May, 2021

Pittsburgh Post-Gazette

Pittsburgh’s Christian Immigration Advocacy Center deserves help from other helpers

The Editorial Board

Listen to a tale that will make you feel good about this city and humanity in general.

It started on the North Side and grew out of the mission focus of the Allegheny Center Alliance Church.

It’s the kind of church that extends its mission to people its members can see, as well as the needy overseas — helping those who need help is seen as one mission.

It’s the kind of church that would buy a seedy neighborhood bar, where many troublesome things occurred nightly, just to close it down and help stabilize the neighborhood.

Its members walk the walk.

But this particular effort was spearheaded by the Rev. Glenn Hanna. He, and others, noticed how many immigrants from the African continent were living near the church and how many were struggling. He asked a simple question: What do you need most? The answer was resounding and nearly unanimous: Legal help. The Christian Immigration Advocacy Center was born in 2018.

CIAC provides low-cost and in many cases free immigration legal services to immigrants and refugees in the Pittsburgh region and beyond. CIAC estimates that there are some 67,000 people born outside the United States living in Allegheny County alone.

CIAC is small and personal. The immigration problems of many of its clients, who must apply to CIAC, are complex and profound, and take time to unravel. These are often further complicated by language barriers.

The original goal was to help 100 individuals, couples or families in a year. Last year, CIAC took 250 cases from Greater Pittsburgh and beyond

This was done on a modest budget and with little visibility or fanfare.

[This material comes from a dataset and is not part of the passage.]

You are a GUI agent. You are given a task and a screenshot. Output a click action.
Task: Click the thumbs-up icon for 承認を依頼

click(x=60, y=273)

CIAC is truly empowered by only one thing: the Christian imperative to welcome the stranger — a value most religions, most humanists and most Americans share.

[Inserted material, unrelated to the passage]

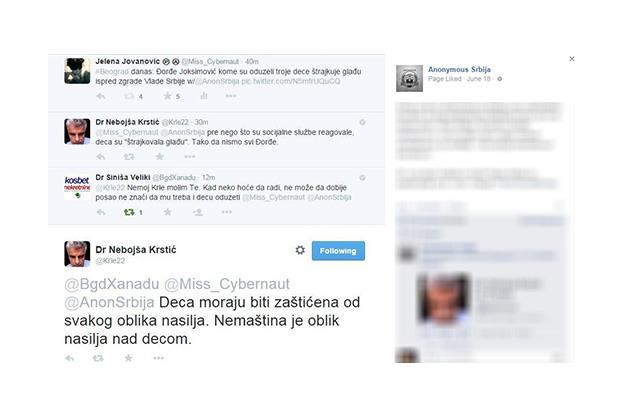Open the pic.twitter.com link in Jelena's tweet
620x419 pixels.
click(x=291, y=81)
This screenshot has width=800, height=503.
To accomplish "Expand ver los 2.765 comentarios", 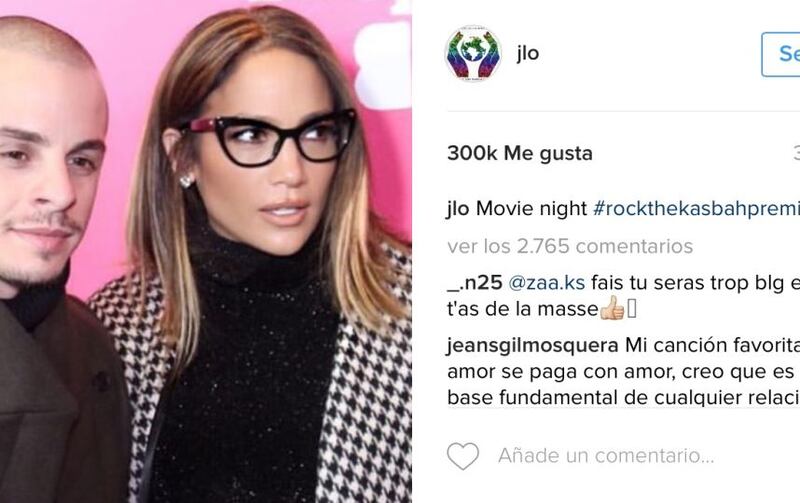I will point(570,246).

CIAC says, “Our legal services range from obtaining/renewing a Green Card, filing for U.S. Citizenship, Family Reunification, Visas, Asylum, and pro bono representation in the immigration courts.”

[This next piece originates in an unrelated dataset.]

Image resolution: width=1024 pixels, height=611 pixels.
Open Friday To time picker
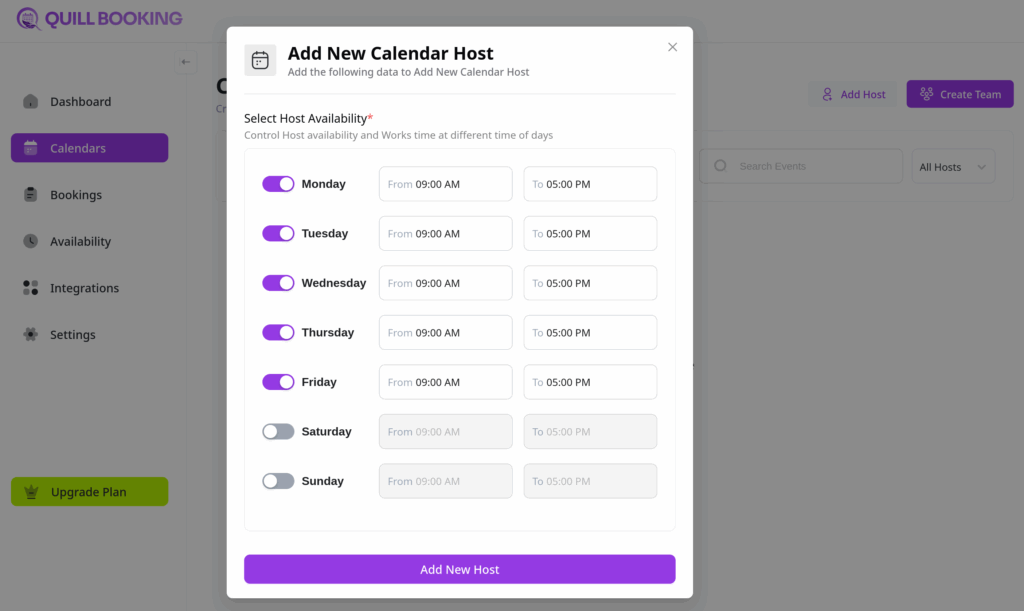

CIAC primarily serves clients who are poor.

It doesn’t happen very often, but every once in a while, in the lives of individuals, neighborhoods, cities or human organizations, something happens — something is founded — which is wholly necessary and wholly good. CIAC is such an event, and such an organization.

Pittsburgh’s greatest citizen, Fred Rogers, used to say, quoting his mother: “Look for the helpers.”

There is a great deal of foundation and charitable money allocated in Pittsburgh every year. These organizations need to give some help to the helpers at CIAC.